The above function fetches data from the API and then stores it as json file for further processing.

  1. Define a function to move downloaded data(json, csv etc.) to PostgreSQL
def move_pdl_data_to_postgres(**kwargs):
    currency = kwargs["currency"]
    print(f"Populating for {currency} has started")
    with open(f"/tmp/pdl_{currency}_hourly.json") as f:
        data = json.load(f)
    df = pd.DataFrame(data)

    # Define your preprocessing steps here like typecasting a column according to the Postgresql schema and any other steps specific to your use case

    print("All values created, starting the push to db")
    df.to_sql(name="<name-of-sql-table>", con=engine, index=False, if_exists="append", chunksize=300)

In the above function we load the json data downloaded in step 1 inside a dataframe and then move it to PostgreSQL table, defined in our con parameter of to_sql function.

  1. Define a DAG
  • DAG object is needed to define how we are going to schedule our various tasks.
  • Here we pass a string that defines the dag_id, which serves as a unique identifier for your DAG and also description.
  • We also schedule a DAG using schedule_interval parameter to run it at hourly frequency and also provide start_date of the DAG.
  • Below is an example of the DAG definition:
dag = DAG(
    dag_id="data-migration",
    description="Daily data monitoring pipeline",
    schedule_interval="0 * * * *",
    start_date=datetime(2022, 10, 17),
)
  1. Define PythonOperator
  • Operators are tasks that define a unit of work to be done.
  • There are manny different kind of operators that you can play around with in Airflow.
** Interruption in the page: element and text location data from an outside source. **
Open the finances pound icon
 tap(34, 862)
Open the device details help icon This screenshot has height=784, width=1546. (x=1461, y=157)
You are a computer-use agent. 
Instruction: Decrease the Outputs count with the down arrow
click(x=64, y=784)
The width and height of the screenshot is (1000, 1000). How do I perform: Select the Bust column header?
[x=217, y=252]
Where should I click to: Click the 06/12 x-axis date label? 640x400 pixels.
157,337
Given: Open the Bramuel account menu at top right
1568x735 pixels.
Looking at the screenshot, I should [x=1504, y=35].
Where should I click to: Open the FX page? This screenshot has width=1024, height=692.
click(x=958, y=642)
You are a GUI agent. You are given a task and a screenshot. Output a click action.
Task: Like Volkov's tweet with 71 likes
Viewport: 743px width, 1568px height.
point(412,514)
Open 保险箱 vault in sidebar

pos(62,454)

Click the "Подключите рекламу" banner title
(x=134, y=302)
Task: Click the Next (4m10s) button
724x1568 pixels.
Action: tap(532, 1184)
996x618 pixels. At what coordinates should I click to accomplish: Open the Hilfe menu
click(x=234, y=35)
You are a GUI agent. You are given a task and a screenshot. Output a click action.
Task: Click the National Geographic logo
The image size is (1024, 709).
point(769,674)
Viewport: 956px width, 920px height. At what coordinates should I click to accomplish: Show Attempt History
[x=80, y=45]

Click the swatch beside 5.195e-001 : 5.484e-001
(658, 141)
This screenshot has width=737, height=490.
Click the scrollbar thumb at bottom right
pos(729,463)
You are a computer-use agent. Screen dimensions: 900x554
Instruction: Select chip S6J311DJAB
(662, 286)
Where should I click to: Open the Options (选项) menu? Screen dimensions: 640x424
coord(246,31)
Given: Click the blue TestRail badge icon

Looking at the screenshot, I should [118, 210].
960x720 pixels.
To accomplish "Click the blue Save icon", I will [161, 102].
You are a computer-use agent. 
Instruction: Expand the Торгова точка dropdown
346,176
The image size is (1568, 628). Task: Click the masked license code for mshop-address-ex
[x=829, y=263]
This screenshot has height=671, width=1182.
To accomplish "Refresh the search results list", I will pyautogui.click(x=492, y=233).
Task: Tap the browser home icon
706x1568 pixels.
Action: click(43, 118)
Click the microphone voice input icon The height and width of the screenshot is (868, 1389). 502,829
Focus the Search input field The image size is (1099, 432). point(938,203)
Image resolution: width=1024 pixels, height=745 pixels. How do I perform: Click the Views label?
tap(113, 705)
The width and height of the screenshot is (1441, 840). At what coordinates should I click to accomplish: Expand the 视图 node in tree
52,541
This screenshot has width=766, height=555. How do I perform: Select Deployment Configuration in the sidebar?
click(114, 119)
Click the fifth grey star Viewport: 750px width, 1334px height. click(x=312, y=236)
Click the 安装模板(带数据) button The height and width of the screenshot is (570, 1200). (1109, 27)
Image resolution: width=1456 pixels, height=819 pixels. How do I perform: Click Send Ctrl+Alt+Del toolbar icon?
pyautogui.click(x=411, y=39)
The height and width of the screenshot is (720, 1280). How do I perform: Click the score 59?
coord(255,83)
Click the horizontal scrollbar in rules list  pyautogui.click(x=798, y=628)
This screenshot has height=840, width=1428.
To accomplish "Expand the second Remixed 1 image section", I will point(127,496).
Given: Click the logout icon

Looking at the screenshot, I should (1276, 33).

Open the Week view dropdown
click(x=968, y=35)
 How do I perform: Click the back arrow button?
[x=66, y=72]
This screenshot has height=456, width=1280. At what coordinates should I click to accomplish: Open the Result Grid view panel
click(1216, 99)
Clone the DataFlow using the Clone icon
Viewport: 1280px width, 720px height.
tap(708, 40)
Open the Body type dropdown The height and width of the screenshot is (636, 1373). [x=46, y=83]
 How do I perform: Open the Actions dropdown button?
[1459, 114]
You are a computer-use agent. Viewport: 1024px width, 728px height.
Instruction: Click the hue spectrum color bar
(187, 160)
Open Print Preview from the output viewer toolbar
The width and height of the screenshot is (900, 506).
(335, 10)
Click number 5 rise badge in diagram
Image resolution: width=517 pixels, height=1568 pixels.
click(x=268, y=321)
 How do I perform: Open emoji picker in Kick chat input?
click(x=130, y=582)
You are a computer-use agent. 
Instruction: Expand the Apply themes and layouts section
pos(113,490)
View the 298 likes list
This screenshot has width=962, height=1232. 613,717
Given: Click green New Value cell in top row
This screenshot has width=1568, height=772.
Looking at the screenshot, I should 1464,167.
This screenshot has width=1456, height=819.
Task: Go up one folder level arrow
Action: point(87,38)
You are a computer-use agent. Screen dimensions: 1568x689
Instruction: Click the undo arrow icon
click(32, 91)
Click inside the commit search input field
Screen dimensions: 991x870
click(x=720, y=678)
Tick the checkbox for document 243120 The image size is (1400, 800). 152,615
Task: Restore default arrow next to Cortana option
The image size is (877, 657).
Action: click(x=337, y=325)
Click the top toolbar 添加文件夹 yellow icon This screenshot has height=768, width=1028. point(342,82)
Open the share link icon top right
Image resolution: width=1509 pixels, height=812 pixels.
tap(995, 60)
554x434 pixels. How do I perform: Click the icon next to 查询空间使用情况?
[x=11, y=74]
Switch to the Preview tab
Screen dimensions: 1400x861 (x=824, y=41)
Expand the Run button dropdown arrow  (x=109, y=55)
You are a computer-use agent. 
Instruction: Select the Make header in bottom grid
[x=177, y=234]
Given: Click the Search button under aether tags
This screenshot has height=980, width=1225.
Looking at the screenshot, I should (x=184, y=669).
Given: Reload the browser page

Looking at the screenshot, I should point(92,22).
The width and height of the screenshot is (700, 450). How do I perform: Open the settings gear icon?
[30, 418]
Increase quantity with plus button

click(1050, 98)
But we will stick to PythonOperator, which takes python function as a parameter.
  • Here we define the task_id, python_callable and above defined dag object.
  • Below is how we define the PythonOperator object
PythonOperator(
            task_id=f"download_json",
            python_callable=download_json,
            dag=dag,
        )
  1. Setup task dependencies

Lets say we have 2 PythonOperator defined as 2 tasks and one task is dependent on the other. In our case we first fetch the data from API and then push the data to PostgreSQL. So setting up task dependency kind of becomes and it is defined by using >> operator as follows:

task1 >> task2

Here the Airflow DAG knows that it has to first finish running the task1 and then move on to task2. Any failure in task1 will result in termination of the job.

What is the Airflow UI going to look like?

The above UI can be accessed after Airflow login and navigating as follows: <DAG-name> > Graph.

The Graph shows you the various tasks that are scheduled to run and each row defines multiple tasks and how each one is dependent on the other i.e Task move_pdl_data_to_postgres_ADA is dependent on download_pdl_json_ADA and hence has to be completed first.

The subsequent rows follow a similar pattern and here we have demonstrated multiple different jobs scheduled inside a single DAG, where each job does the same thing as other, but for different type of data i.e for different bitcoin currencies in our scenario.

How to visualize the raw data in Apache Superset?

  • Superset is a data exploration and visualization platform and we are going to leverage it to use it as our frontend for monitoring the data we move to the PostgreSQL at regular intervals.
  • As seen in the above example dashboard we are doing some sanity check and checking the trend for a bitcoin currency.
  • So playing around with visualizations specific to your data and problem statement is straight forward in Superset and it comes with a bunch of features.

What next?

This task can be further expanded in various aspects each from PostgreSQl, Airflow and Superset perspective, by adding more sources of information that we want to monitor in real time and keep adding more tables to our PostgreSQL database, schedule more DAGs in our Airflow container and add more dashboards monitoring the nature of different data.